The problem for him is reality. He might just be able to build a wall across over 1,000 miles of inhospitable land. That won't bring the factories back. He can put up tariffs. He can't stop that putting up prices in the shops or other nations imposing their own tariffs. That will lose even more jobs as we know from the 1930s. He can cut taxes. But he can't do that and balance the budget and he hasn't told anyone what he will cut back on to make things pay.
So the really alarming question is what will he do and what will the American people do when all the good things he has promised fail to arrive and some very ugly consequences emerge from applying policies that were effective campaign slogans but very bad economics. I worry about what attitude his supporters will adopt when they get nothing but miserable failure back for all their enthusiasm and hope. Will they move even further to the right or will they look next to Bernie Saunders style solutions? I also worry about what Trump will do and say if he starts to find his dream falling apart in his hands and his popularity going down the drain. Will he accept a defeat by the electors as readily as he accepted victory?
In these circumstance there is only one thing that progressives with a more hopeful vision of the future can do.
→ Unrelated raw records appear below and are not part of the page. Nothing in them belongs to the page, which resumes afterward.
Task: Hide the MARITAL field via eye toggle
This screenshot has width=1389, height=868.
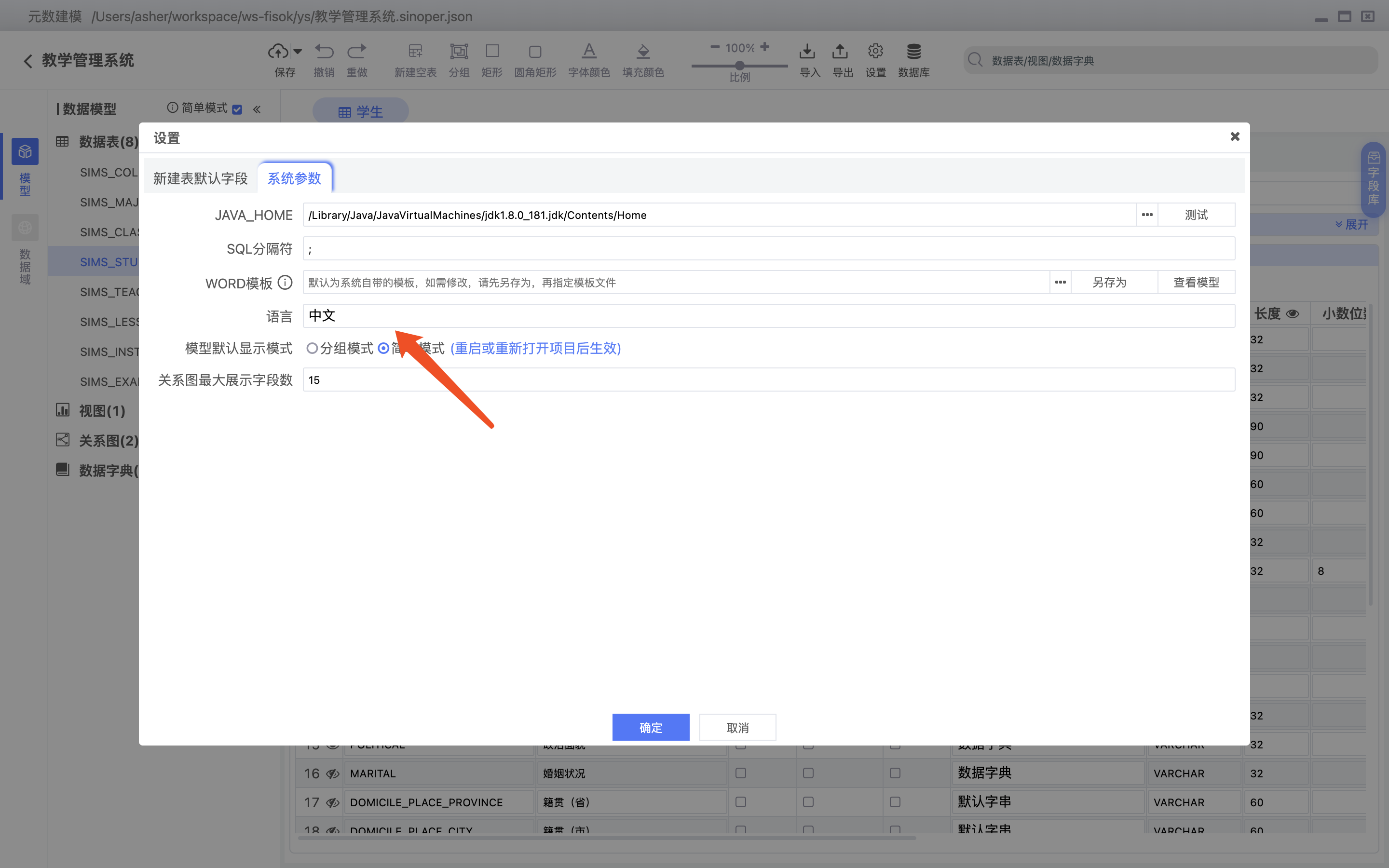Action: (333, 773)
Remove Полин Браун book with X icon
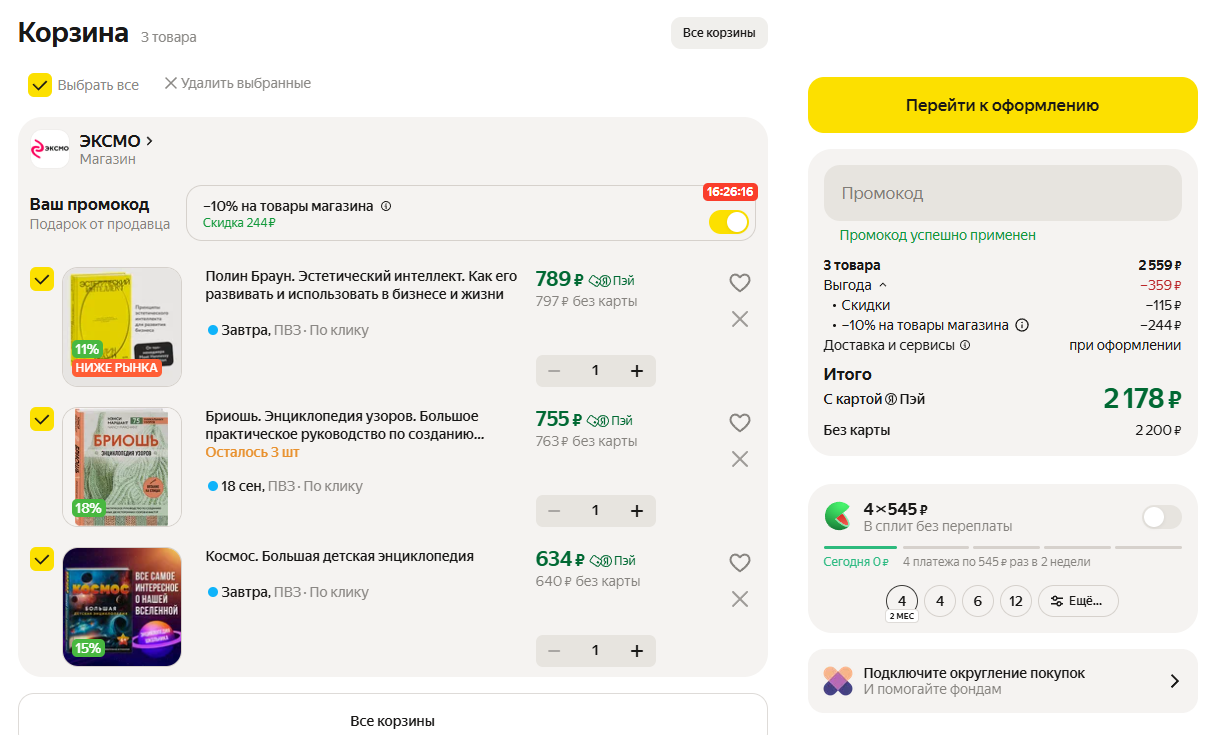 [739, 319]
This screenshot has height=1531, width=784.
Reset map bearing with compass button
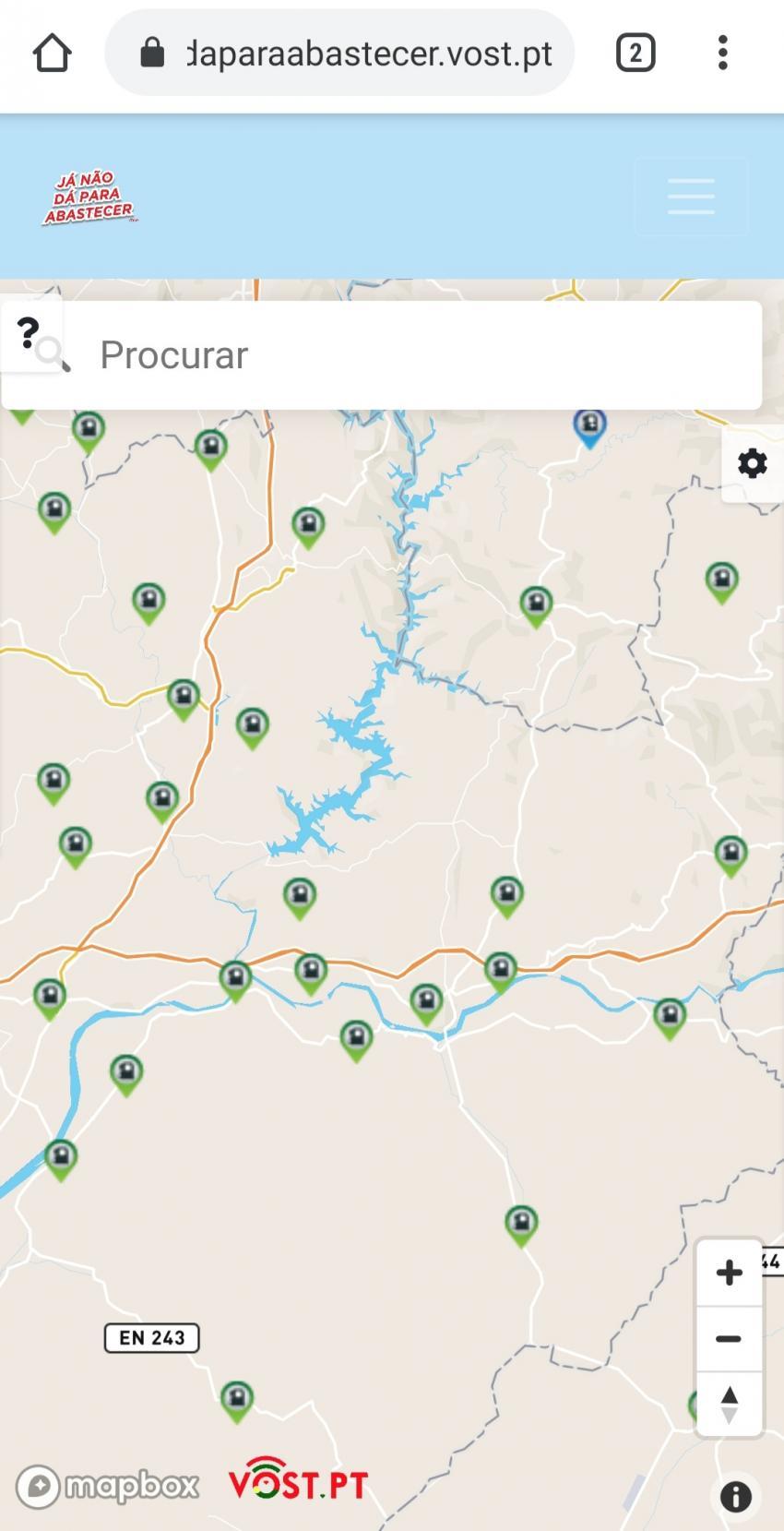coord(729,1404)
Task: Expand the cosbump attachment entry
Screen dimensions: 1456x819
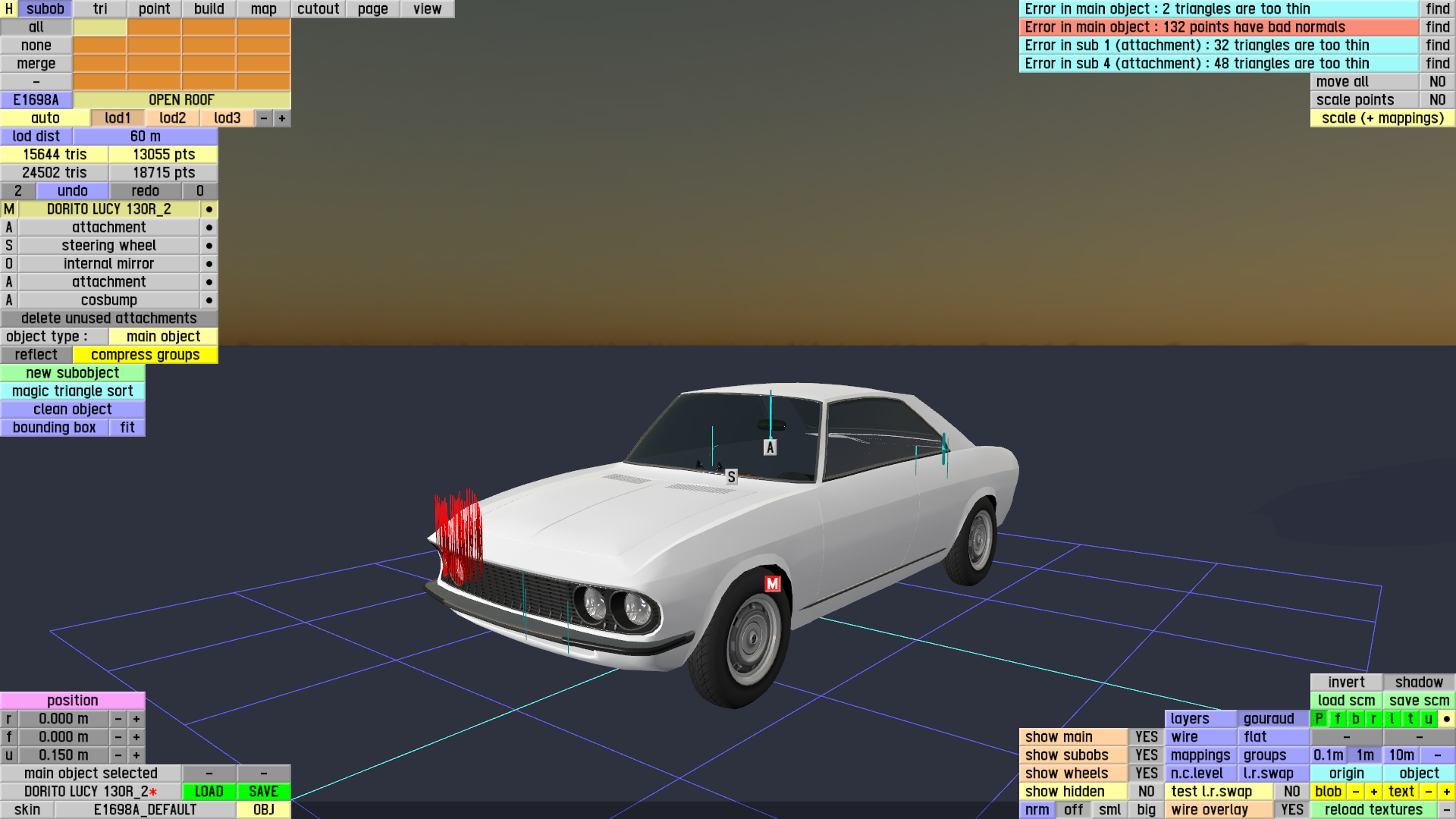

That is to put forward clearly a better vision of the future. If America wants to make itself great again then it can't do it by closing the borders and dreaming of the past. We live in a global community and the days of American domination and guaranteed wealth are going fast. The only way to make American great again is for it to invest in the next generation of technology, skills and infrastructure. Just as the only way Britain can survive successfully outside the EU is by being the best at what the world is going to want to buy in the next decades.
For me the single most promising way to do this is to invest in the technology of green energy and to make sure our financial industries provide services that are actually useful rather than going for the quickest short term profits and generating another horrible crash. Don't expect to hear Donald offer that solution as he pulls out of climate change talks. Do expect to have to fight very hard to get that one realistic solution heard and implemented in the UK and the US.